The novel has been adapted for the stage by Debbie Isitt for the Belgrade Theatre, Coventry in 2000 (followed by productions at the Royal & Derngate, Northampton in 2007 and Birmingham Repertory Theatre in 2017), by Bryony Lavery for the Chichester Youth Theatre in 2014 and was devised by the company (directed by Sally Cookson) for Tobacco Factory Theatres in 2014. The novel was also adapted into a 2009 musical which opened in Minneapolis prior to a US tour. Another stage musical adaptation was due to open at Regent's Park Open Air Theatre in 2020, before being postponed twice to 2022 due to the COVID-19 pandemic.
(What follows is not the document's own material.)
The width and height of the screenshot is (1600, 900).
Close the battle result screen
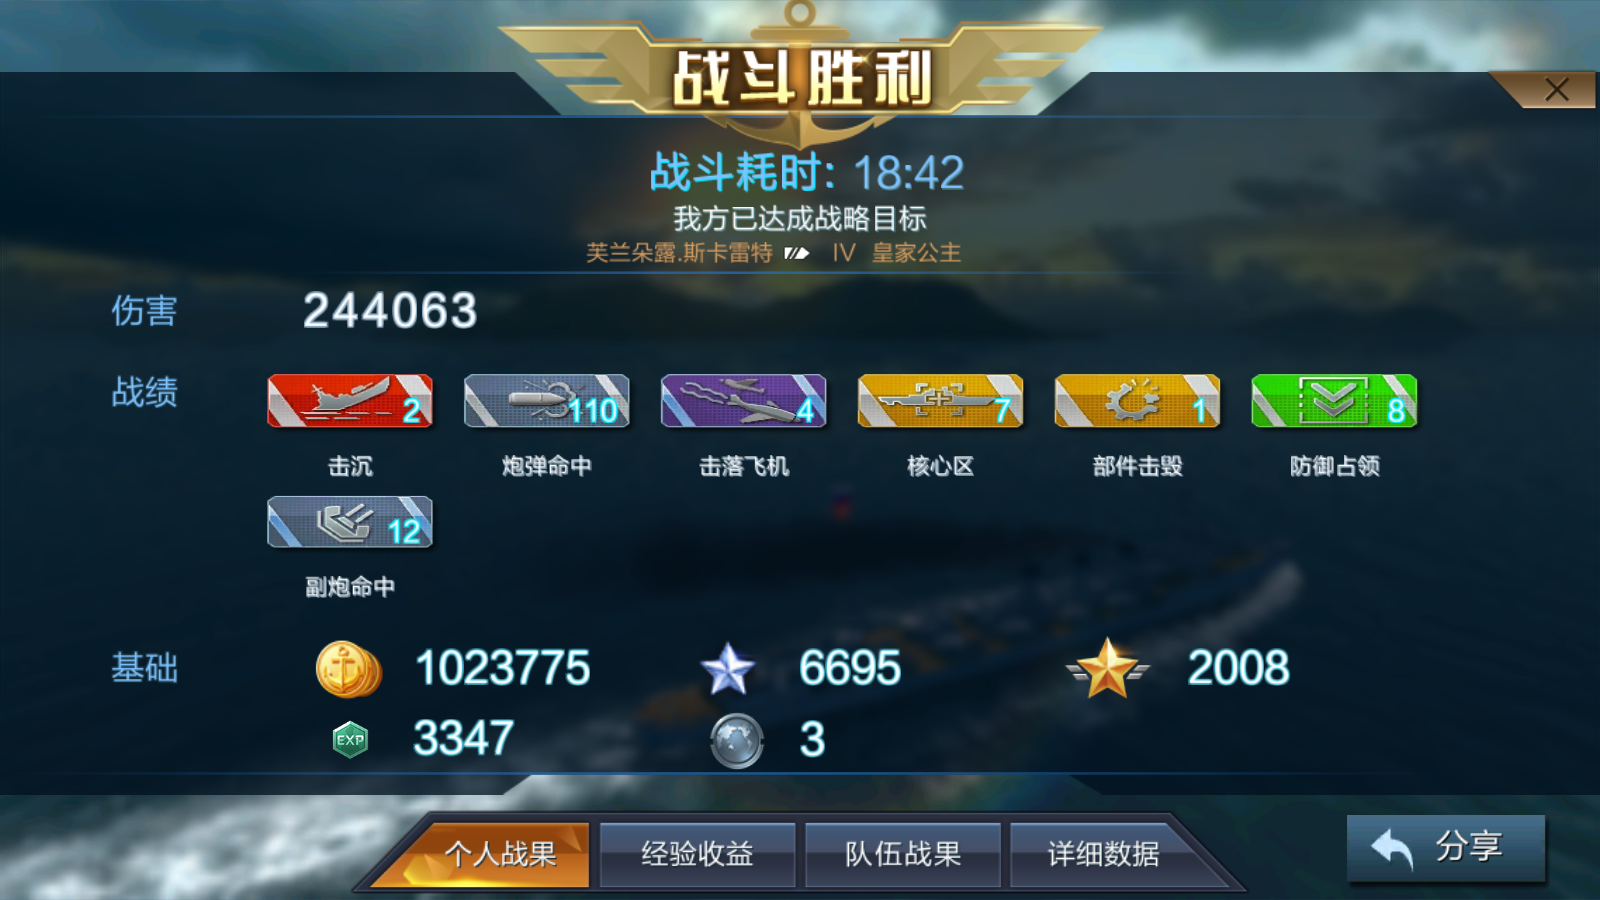[x=1556, y=90]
In 1996, the BBC adapted Dodie Smith's novel into a full-cast musical audio dramatisation, starring Patricia Hodge as Cruella. This version is very faithful to the source material, in that it has all the characters, but events are slightly changed – Cruella's husband argues with her more than in the novel, and they do not leave London after the destruction of the fur stocks, nor do the Dearlys ever find out she was the mastermind. Furthermore, Perdita and Prince's story is greatly abridged, Mrs. Willow helps the Colonel attack the Badduns to prevent them following the Dalmatians, and the White Cat does not join the family until after the move to Suffolk. Amazon Audible later released this production as an Audiobook, available for streaming online or through the app.

==Reception==
The book gained a positive response from critics.

The British writer Siobhan Dowd has cited the thieving Romani characters in the book as one example of a long history of anti-Romani stereotypes in English literature.